Even though he’ll have the chance to climb the WR depth chart quickly, he’ll also have to compete for targets in an offense that’s known for sharing its wealth. If Harry can’t get open early and often, he’s going to see his big-play opportunities siphoned away by backs like James White and Rex Burkhead, along with whomever emerges from the shambles of the team’s current tight end rotation.

Why Harry can be different

If anyone is built to break through the low ceiling of rookie performances among New England’s wideouts, it’s the physical marvel who did enough on the field to convince Belichick not to trade out of the first round and instead select his first top-32 wide receiver ever.

At 6’4(ish) and 225 pounds, he’ll be the biggest member of the Patriots’ wideout corps. With 4.5-second 40 speed, he’ll likely be the team’s fastest downfield threat — barring a return from Gordon. He did an excellent job of shielding his routes and contested balls from college defensive backs, serving as a safe port for quarterback Manny Wilkins.

There’s a reason several pundits — and Belichick — considered him the most complete wideout prospect of 2019.

While New England has some of the league’s most resourceful pass catchers in its tailback platoon, the rest of the roster is ... grim. Gronkowski’s retirement and Ben Watson’s four-game PED suspension will leave Brady leaning on some combination of Matt LaCosse, Ryan Izzo, and Stephen Anderson at tight end to begin the year. Edelman is 33 years old. 2019 signee Demaryius Thomas will be 32 this season and is coming off a ruptured Achilles. No one knows if Gordon will play in the NFL again.

This leaves plenty of opportunities to serve as Brady’s new favorite target downfield. Harry’s already taken advantage of some of them by earning an invite to offseason catch sessions with the six-time NFL champ.

Edelman’s also noted that Harry’s been quick to pick up the offseason chunk of the playbook without many issues, which is another sign he could break through Branch’s modest bar for New England rookie receivers. He’s already been described as “Gronk-esque” early in training camp, which is one hell of a standard to set for a rookie wideout.

As a prospect, Harry has as much potential as any wide receiver drafted in 2019. He’s a big, physical talent who plays faster on the field than he does on scout’s stopwatches. With Brady and Edelman already vouching for him, he’ll have the inside track at a major role in the New England offense as a rookie.

But the Patriots need him to cast off the training wheels immediately in order to help stabilize a depth chart with more questions than answers. That means current expectations will be high even if historical ones suggest a slow egress into the WR2 role — if he can get there at all (see Price, Dobson, Jackson, etc).

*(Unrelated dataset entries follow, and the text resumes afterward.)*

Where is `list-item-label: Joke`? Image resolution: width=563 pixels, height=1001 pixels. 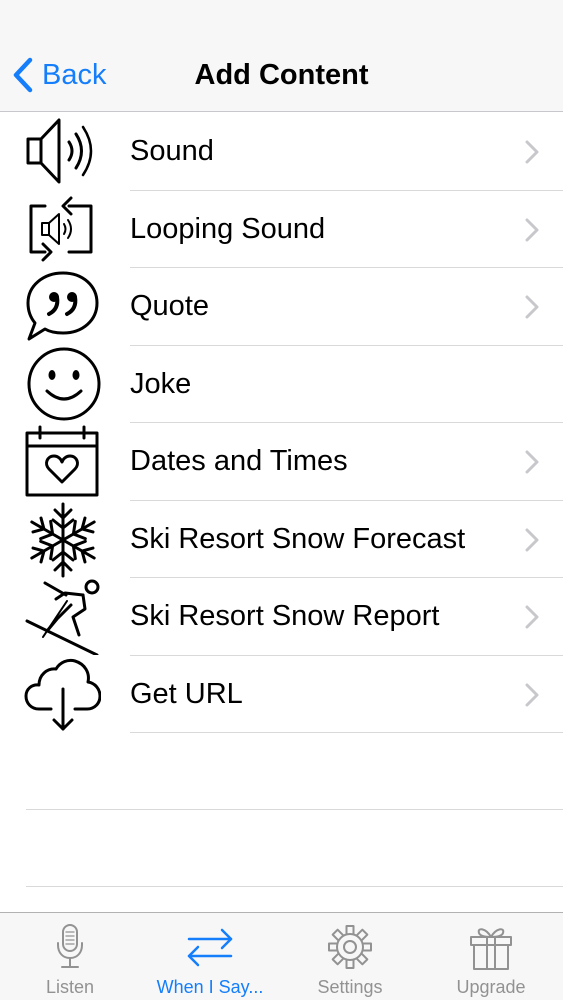 list-item-label: Joke is located at coordinates (161, 384).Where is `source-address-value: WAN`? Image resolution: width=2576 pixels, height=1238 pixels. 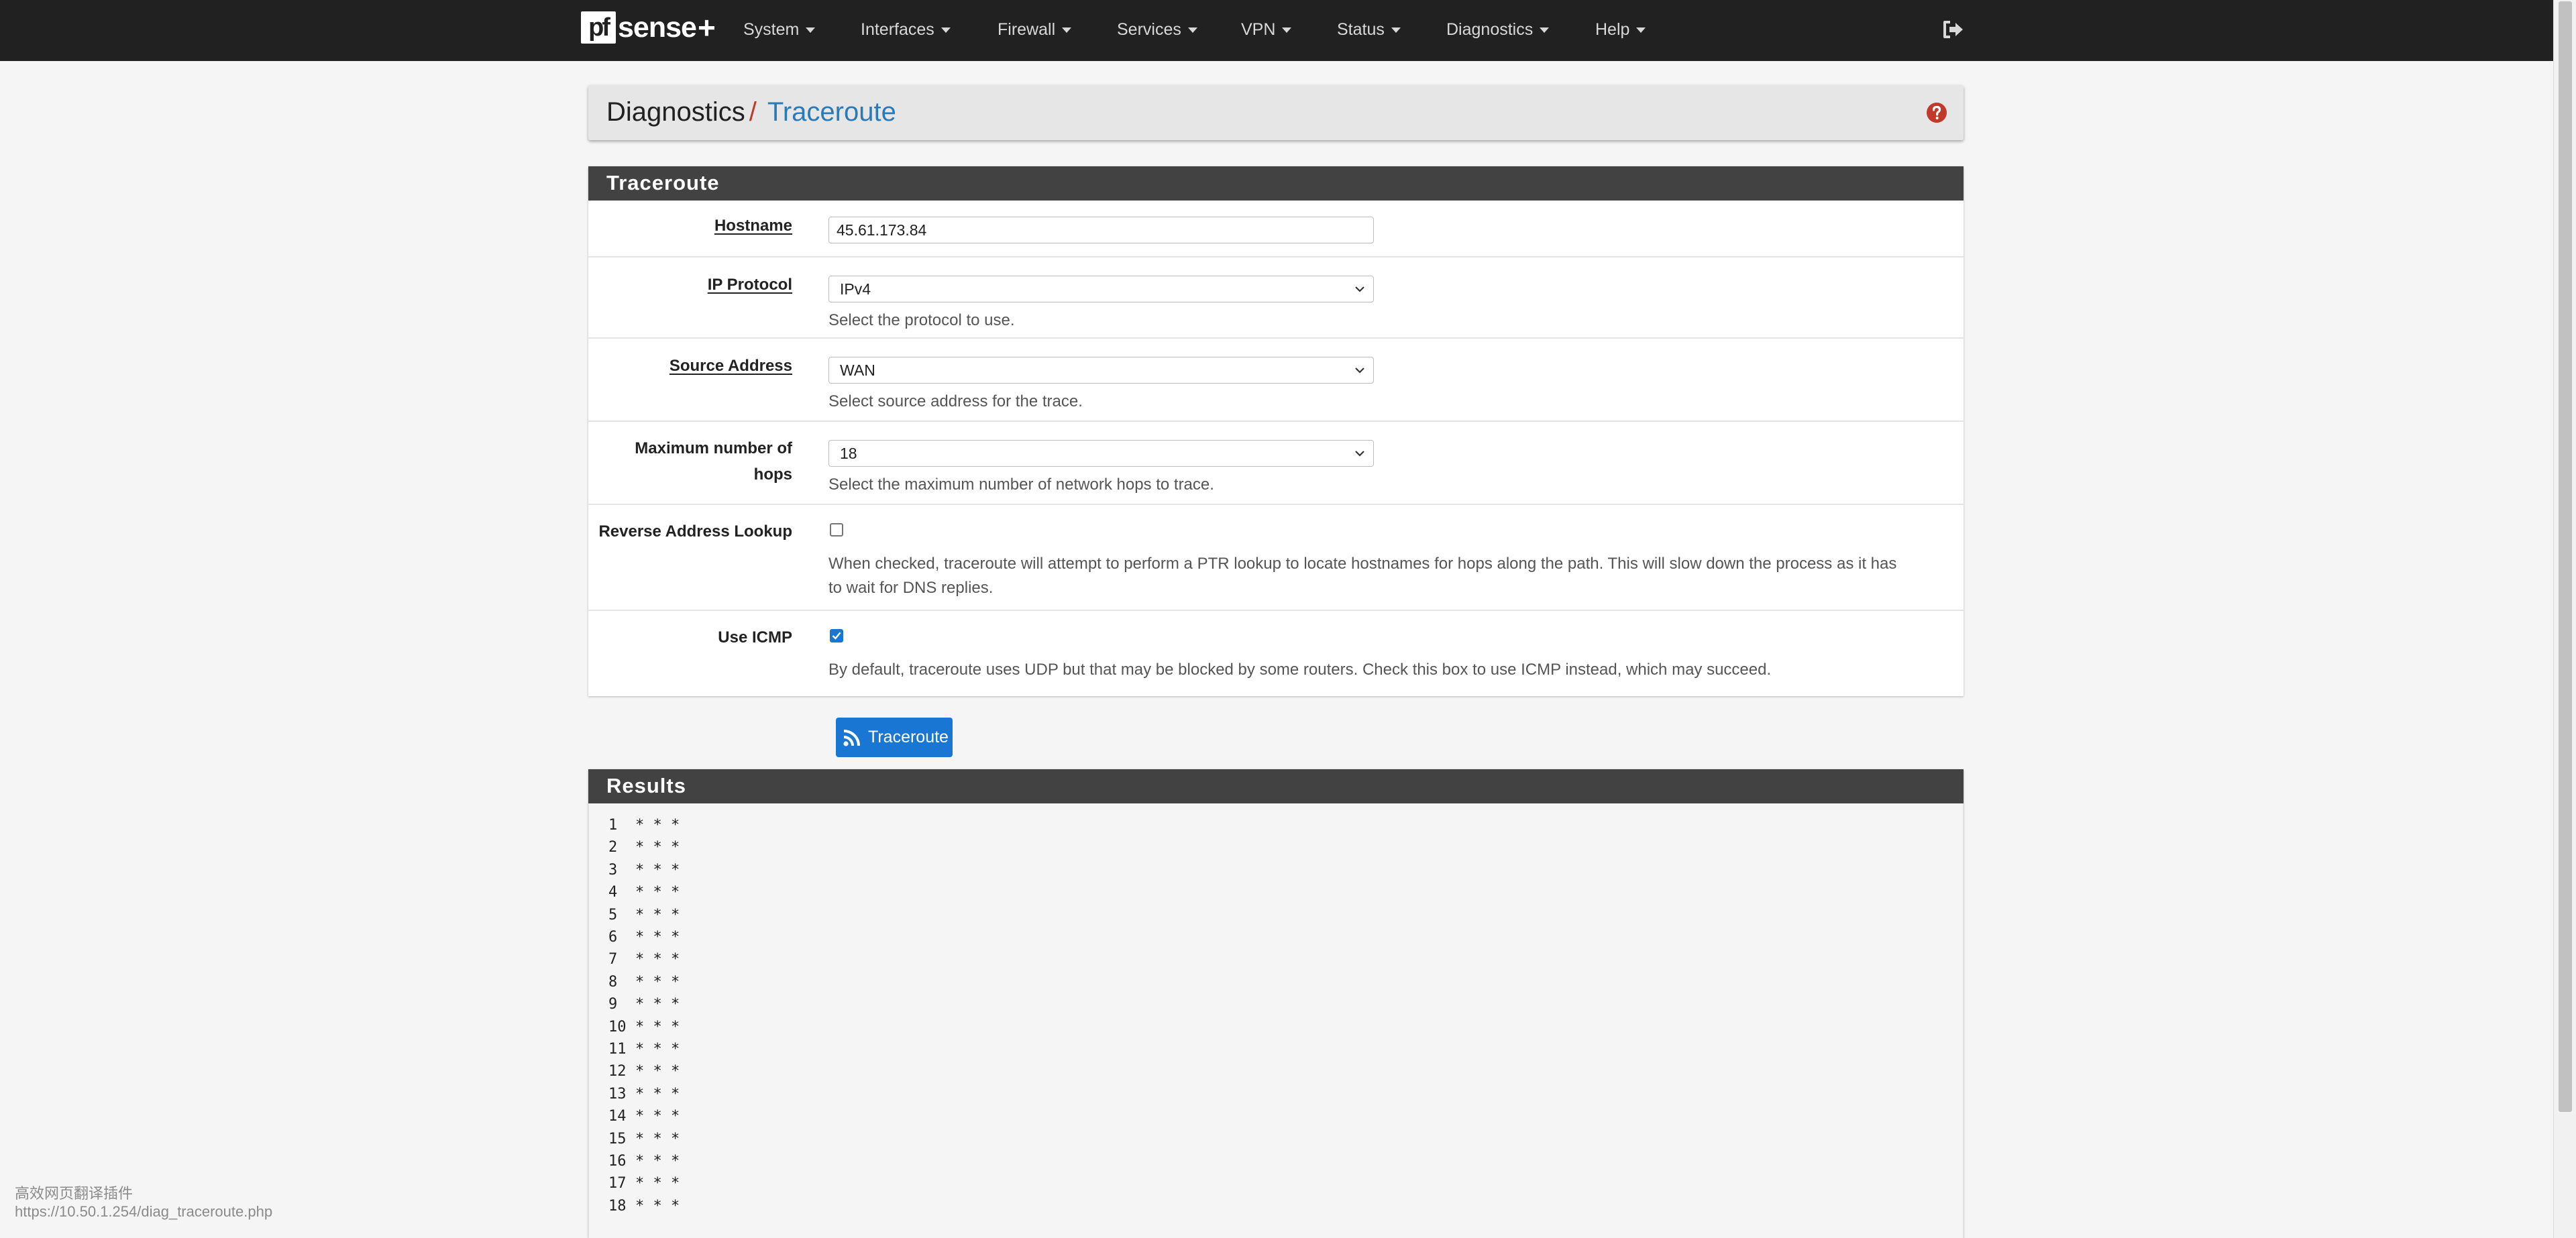
source-address-value: WAN is located at coordinates (857, 370). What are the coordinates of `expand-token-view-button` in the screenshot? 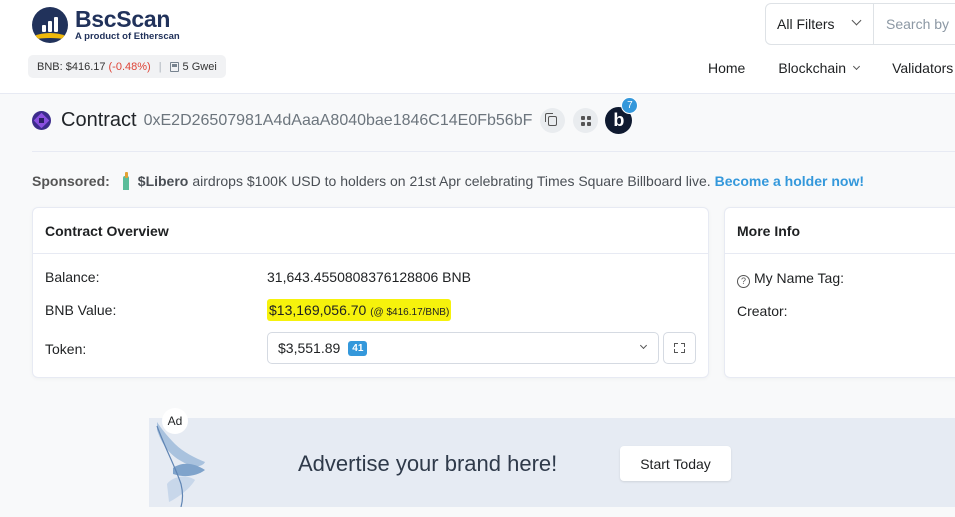 It's located at (680, 348).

Wayne isn’t being unreasonable when he advises Patriots fans “pump the brakes” on Harry. He’s combining his own experience with past results to make a pretty prudent request. The question now is whether the rookie receiver can live up to his first-round billing — or whether he’ll only play a limited role for a needy team as it starts its championship defense this fall.